250565108) issued pursuant to the exercise of vested stock

options or the vesting and settlement of restricted stock

units granted under the 2005 DSW Inc. Equity Plan and/or

the Designer Brands Inc. 2014 Long-Term Incentive Plan

(as amended and restated)

With

Respect to

the Offer by

DESIGNER BRANDS INC.

To Purchase For Cash

Pursuant to the Offer to Purchase Dated June 8, 2023

and the Supplement to Offer to Purchase Dated

June 23, 2023

Up to $100 million of its Class A

Common Shares at a Cash Purchase

Price not more than $10.00

nor less than $8.75 per Share

THE TENDER OFFER AND WITHDRAWAL RIGHTS WILL EXPIRE AT 12:00 MIDNIGHT, AT THE END OF THE DAY, NEW YORK CITY TIME, ON JULY 7, 2023, UNLESS THE OFFER IS EXTENDED OR TERMINATED (SUCH DATE AND TIME, AS THEY MAY BE EXTENDED, THE “EXPIRATION DATE”).

THIS INSTRUCTION FORM SHOULD BE COMPLETED, SIGNED AND SENT PROMPTLY IN ORDER TO PERMIT THE DEPOSITARY, AS DEFINED BELOW, TO SUBMITTED A TENDER ON YOUR BEHALF IN ACCORDANCE WITH THE OFFER TO PURCHASE. DESPITE THE EXPIRATION DATE, WE MUST RECEIVE YOUR INSTRUCTIONS NO LATER THAN 5:00 PM, NEW YORK CITY TIME, ON JULY 5, 2023 IN ORDER TO BE ABLE TO ACT ON YOUR INSTRUCTIONS (UNLESS THE EXPIRATION DATE IS EXTENDED BY DESIGNER BRANDS INC. (THE “COMPANY”), IN WHICH CASE WE WOULD NEED TO RECEIVE YOUR INSTRUCTIONS NO LATER THAN 5:00 PM, NEW YORK CITY TIME, ON THE THIRD BUSINESS DAY PRIOR TO SUCH EXTENDED EXPIRATION DATE).

The Instruction Form is being provided by Computershare Trust Company, N.A. (the “Depositary”) to Holders of Class A Common Shares, without par value (each, a “Share” and, collectively, the “Shares”) of the Company issued pursuant to the exercise of vested stock options or the vesting and settlement of restricted stock units granted by the Company under the 2005 DSW Inc.

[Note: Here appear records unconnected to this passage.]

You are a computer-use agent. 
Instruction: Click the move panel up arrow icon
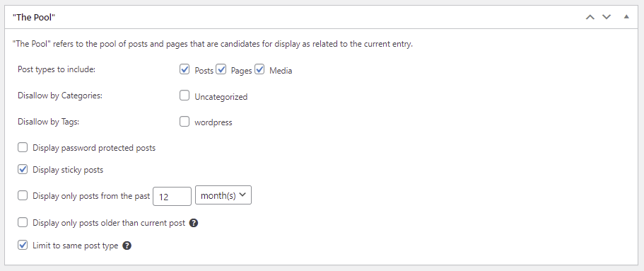[x=590, y=17]
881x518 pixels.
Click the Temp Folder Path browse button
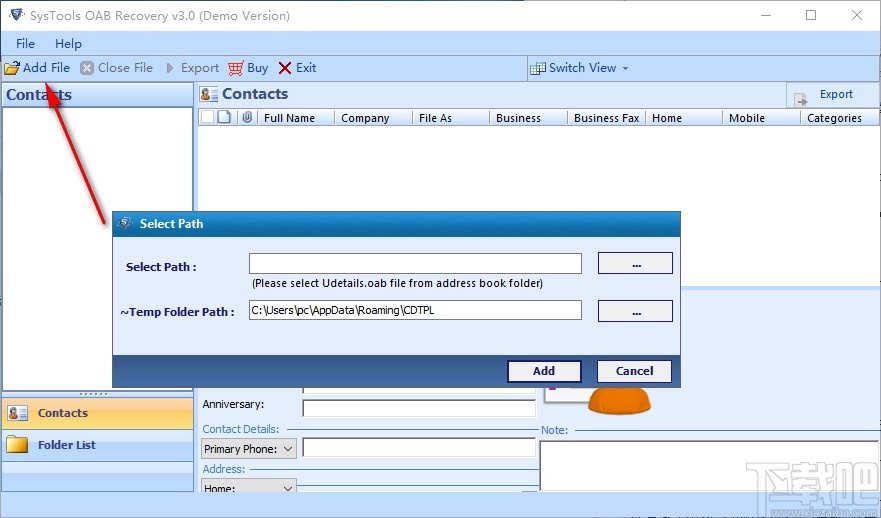(x=635, y=311)
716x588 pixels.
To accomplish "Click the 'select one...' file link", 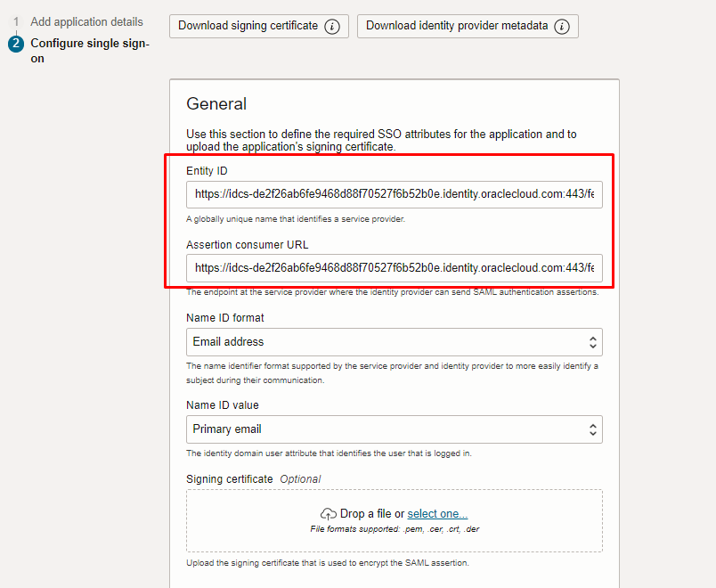I will 437,513.
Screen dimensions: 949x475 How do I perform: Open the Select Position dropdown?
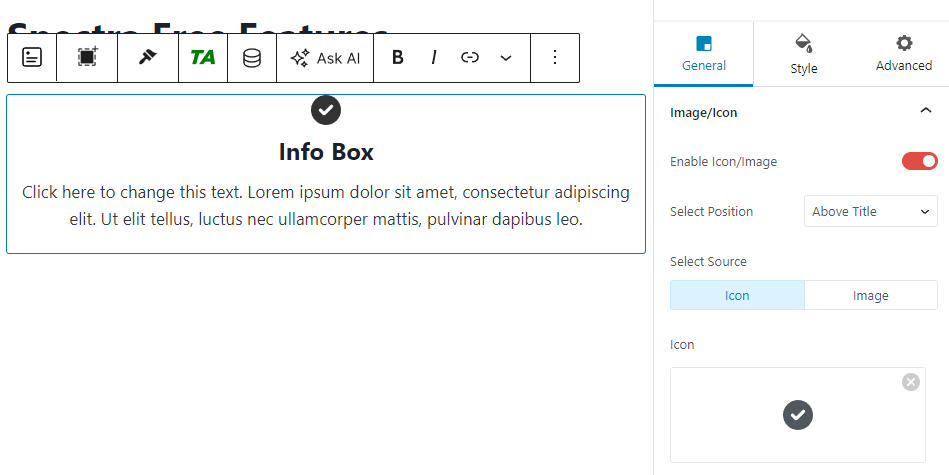pos(870,212)
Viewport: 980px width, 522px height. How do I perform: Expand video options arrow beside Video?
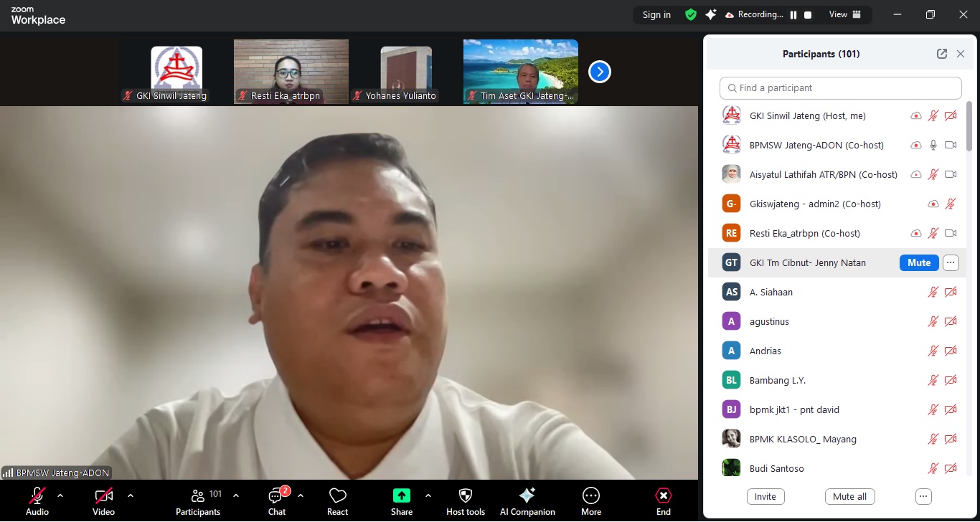click(131, 495)
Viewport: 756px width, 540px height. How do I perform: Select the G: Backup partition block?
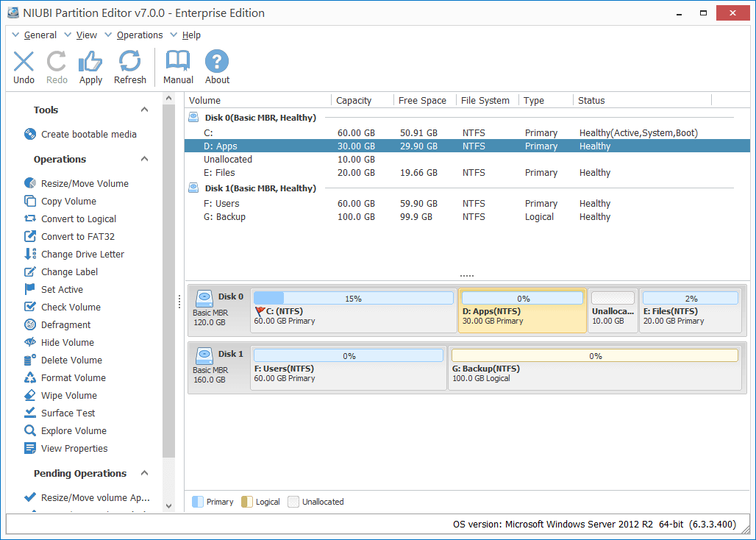[x=594, y=373]
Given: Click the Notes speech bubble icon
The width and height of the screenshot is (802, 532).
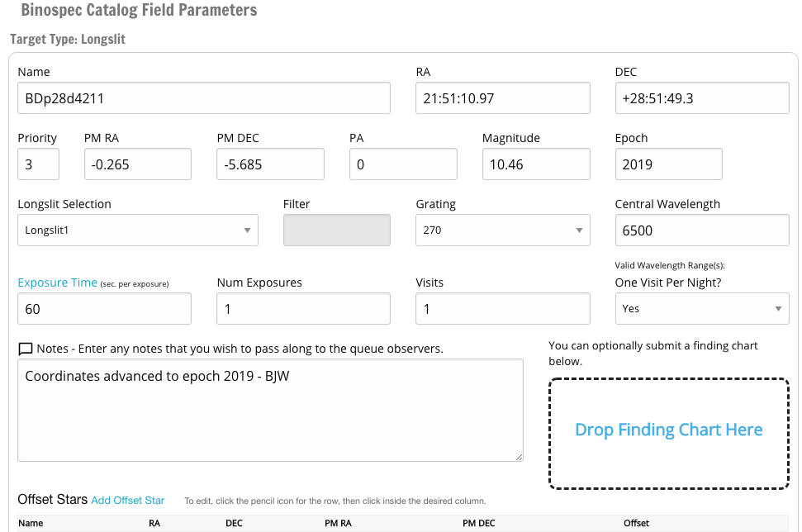Looking at the screenshot, I should (25, 349).
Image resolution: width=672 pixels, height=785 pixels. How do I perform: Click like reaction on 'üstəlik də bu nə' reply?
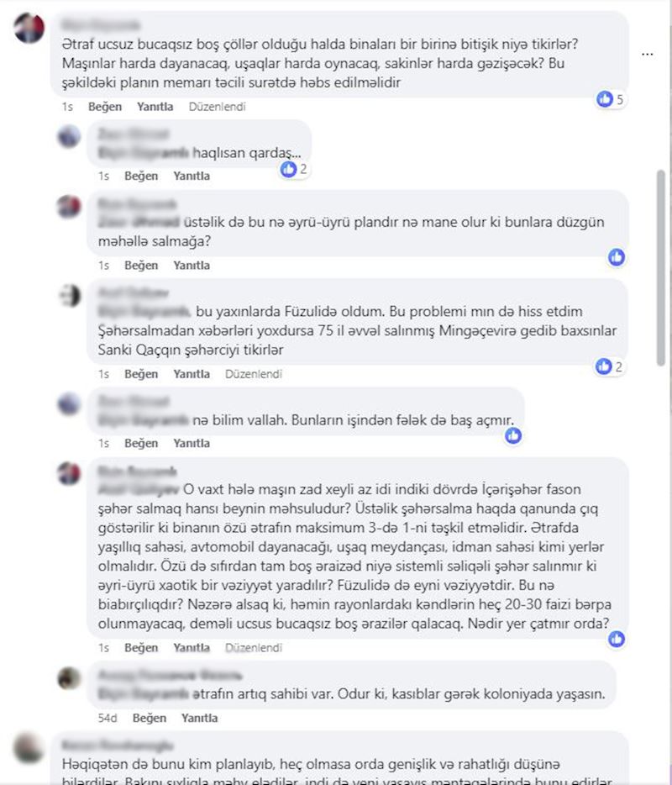[x=617, y=257]
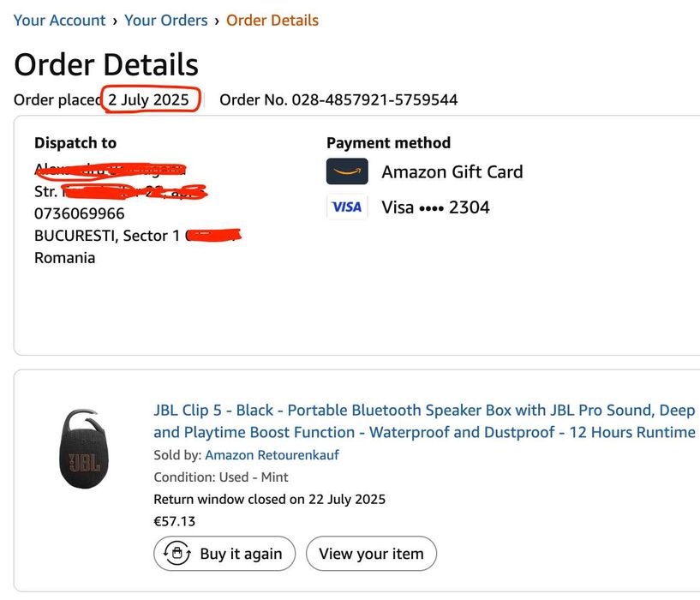The height and width of the screenshot is (600, 700).
Task: Click the circled order date 2 July 2025
Action: [148, 99]
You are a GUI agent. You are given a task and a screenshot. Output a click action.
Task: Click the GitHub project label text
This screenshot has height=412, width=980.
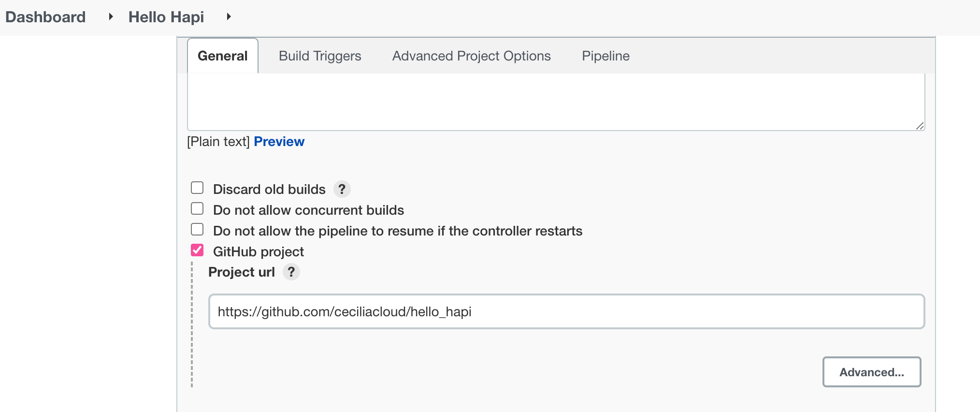259,252
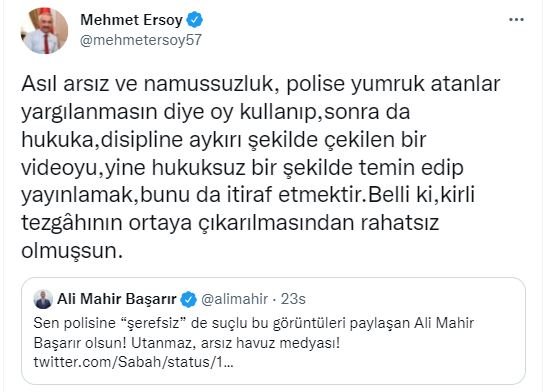
Task: Click Ali Mahir Başarır's small avatar
Action: (x=43, y=299)
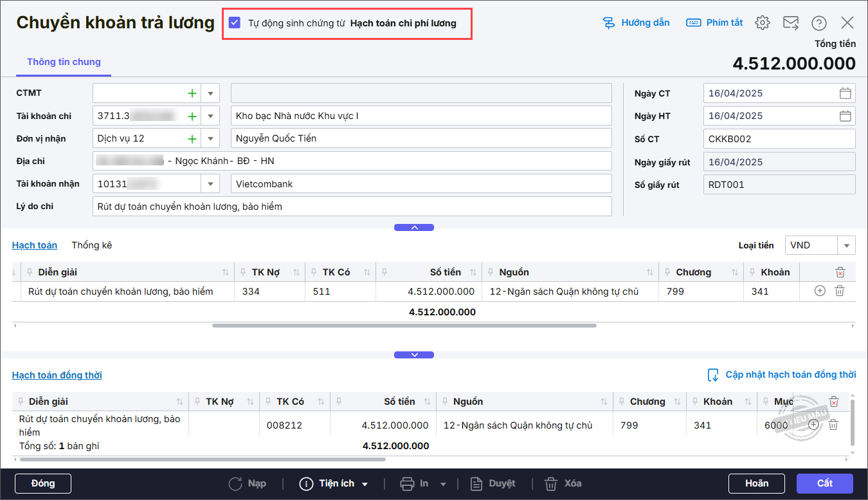Open the help question mark icon
868x500 pixels.
point(818,23)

Equity Plan and/or the Designer Brands Inc. 2014 Long-Term Incentive Plan (as amended and restated) (together, the “Equity Incentive Plans”), for which Morgan Stanley is the administrator (the “Plan Administrator”). If you have questions or need assistance, you should contact the Georgeson LLC (the “Information Agent”) at 1 (888) 206-5896.


This Instruction Form must be delivered to the Depositary at the address set forth below. Delivery of this Instruction Form to an address other than as set forth below will not constitute a valid delivery to the Depositary. Deliveries to the Company, BofA Securities, Inc. and BMO Capital Markets Corp., the Dealer Managers for the tender offer (the “Dealer Managers”), the Information Agent, the Plan Administrator or to The Depository Trust Company (“DTC”) will not be forwarded to the Depositary and therefore will not constitute valid delivery to the Depositary. All of the instructions set forth in this Instruction Form should be read carefully, together with the Offer to Purchase, dated June 8, 2023, as amended by the Supplement to Offer to Purchase, dated June 23, 2023 (together with any amendments or supplements thereto, the “Offer to Purchase,” and together with other related materials, as each may be amended or supplemented from time to time, the “Offer”) before this Instruction Form is completed.


The undersigned hereby instruct(s) you to tender to the Company the number of Shares indicated below or, if no number is indicated, all Shares held by you for the account of the undersigned, upon the terms and subject to the conditions set forth in the Offer.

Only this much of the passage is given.